Danish law requires of employers in Denmark that, "In the event of the dismissal of a salaried employee who has been continuously employed in the same undertaking for 12, 15 or 18 years, the employer shall, on termination of the employment relationship, pay a sum to the employee corresponding to, respectively, one, two or three months’ salary." However, a caveat applied where, "the employee will receive a State retirement pension on termination of the employment relationship." And therefore, "No severance allowance shall be payable if, on termination of the employment relationship, the employee will receive an old-age pension from the employer and the employee joined the pension scheme in question before reaching the age of 50."

Applying this domestic law to Mr Rasmussen upon termination of his employment at 60 (he took up work with another employer), his private sector employer Ajos refused to pay a severance payment and Mr Rasmussen lodged a discrimination claim on the age ground. 
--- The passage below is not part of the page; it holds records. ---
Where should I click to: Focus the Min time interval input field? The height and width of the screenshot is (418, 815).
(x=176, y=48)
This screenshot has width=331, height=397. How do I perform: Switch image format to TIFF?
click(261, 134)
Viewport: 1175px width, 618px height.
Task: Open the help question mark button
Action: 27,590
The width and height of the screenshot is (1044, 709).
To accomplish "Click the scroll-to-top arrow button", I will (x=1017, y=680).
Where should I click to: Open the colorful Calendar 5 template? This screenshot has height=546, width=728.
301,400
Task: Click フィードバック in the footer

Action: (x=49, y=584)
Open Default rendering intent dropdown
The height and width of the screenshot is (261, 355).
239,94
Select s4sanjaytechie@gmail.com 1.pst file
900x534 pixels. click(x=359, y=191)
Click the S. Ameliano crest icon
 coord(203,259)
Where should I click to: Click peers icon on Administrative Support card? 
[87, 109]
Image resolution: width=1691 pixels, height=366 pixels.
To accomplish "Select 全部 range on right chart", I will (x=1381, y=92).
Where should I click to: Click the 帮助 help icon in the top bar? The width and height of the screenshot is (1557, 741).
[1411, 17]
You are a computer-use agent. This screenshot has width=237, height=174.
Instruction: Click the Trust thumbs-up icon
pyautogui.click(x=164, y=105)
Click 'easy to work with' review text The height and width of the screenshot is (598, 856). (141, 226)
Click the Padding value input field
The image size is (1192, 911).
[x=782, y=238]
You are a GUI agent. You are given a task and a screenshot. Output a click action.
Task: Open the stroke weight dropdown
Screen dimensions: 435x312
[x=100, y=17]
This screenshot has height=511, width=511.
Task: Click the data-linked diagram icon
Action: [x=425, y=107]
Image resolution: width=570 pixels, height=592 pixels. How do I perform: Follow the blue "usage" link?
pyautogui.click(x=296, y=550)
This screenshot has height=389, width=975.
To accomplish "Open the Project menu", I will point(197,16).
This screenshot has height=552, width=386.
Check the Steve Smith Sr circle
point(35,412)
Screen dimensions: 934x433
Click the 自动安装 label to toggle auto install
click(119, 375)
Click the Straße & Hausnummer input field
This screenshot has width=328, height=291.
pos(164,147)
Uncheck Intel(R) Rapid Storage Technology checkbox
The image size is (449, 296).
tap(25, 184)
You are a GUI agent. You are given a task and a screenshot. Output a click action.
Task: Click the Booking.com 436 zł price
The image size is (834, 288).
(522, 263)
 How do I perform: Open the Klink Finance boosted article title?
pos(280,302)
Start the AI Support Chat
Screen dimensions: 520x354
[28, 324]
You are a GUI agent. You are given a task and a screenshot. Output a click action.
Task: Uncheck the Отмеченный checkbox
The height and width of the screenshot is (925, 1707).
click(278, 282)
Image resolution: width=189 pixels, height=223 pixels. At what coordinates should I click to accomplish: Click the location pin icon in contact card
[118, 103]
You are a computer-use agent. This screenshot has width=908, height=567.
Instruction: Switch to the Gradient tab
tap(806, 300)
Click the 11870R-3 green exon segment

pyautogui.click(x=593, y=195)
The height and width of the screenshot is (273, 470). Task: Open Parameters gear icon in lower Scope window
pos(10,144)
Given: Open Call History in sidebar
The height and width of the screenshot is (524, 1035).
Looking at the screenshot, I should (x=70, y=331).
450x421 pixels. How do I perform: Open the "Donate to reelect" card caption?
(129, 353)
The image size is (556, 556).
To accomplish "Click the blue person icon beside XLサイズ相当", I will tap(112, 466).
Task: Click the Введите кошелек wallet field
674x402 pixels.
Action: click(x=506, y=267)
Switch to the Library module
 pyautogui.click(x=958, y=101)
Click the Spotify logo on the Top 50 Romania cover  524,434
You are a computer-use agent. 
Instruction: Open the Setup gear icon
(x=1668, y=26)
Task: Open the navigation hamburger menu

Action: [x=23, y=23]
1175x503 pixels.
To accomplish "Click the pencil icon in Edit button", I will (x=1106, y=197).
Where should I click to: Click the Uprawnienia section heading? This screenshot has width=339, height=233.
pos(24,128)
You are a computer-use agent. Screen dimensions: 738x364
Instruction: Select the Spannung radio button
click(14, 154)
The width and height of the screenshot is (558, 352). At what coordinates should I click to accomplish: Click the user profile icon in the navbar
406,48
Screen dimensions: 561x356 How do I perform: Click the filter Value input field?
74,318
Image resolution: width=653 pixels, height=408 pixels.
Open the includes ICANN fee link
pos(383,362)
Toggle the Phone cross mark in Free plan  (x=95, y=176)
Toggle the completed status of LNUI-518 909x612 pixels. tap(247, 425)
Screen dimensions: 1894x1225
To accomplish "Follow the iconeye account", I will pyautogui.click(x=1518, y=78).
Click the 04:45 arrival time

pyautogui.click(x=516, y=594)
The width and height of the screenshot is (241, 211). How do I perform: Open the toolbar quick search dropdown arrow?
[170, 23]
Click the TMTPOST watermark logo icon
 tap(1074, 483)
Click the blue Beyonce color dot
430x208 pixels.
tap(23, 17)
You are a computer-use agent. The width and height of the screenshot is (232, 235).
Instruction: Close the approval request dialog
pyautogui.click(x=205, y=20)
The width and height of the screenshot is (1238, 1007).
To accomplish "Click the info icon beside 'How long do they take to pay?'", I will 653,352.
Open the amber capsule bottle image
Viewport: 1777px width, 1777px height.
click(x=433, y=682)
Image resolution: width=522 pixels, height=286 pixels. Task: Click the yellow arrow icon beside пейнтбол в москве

Mr Rasmussen is not a state worker and could not rely on the Framework Directive being directly applied to his situation. However, there was a clear distinction between the caveat in the domestic legislation and the protections afforded by the EU Directive. The CJEU has ruled that, in such circumstances, domestic courts, which are emanations of the state and to which the Directive does have direct effect, must interpret the domestic laws in such a way as to give rise to the protections under the Directive:

"... Articles 2 and 6(1) of Directive 2000/78 are to be interpreted as precluding national legislation, such as the legislation that is the subject of the present request for a preliminary ruling, pursuant to which workers who are eligible for an old-age pension from their employer under a pension scheme which they joined before attaining the age of 50 cannot, on that ground alone, claim a severance allowance aimed at assisting workers with more than 12 years of service in the undertaking in finding new employment (judgment in Ingeniørforeningen i Danmark, C‑499/08, EU:C:2010:600, paragraph 49), the same applies with regard to the fundamental principle of equal treatment, the general principle prohibiting discrimination on grounds of age being merely a specific expression of that principle...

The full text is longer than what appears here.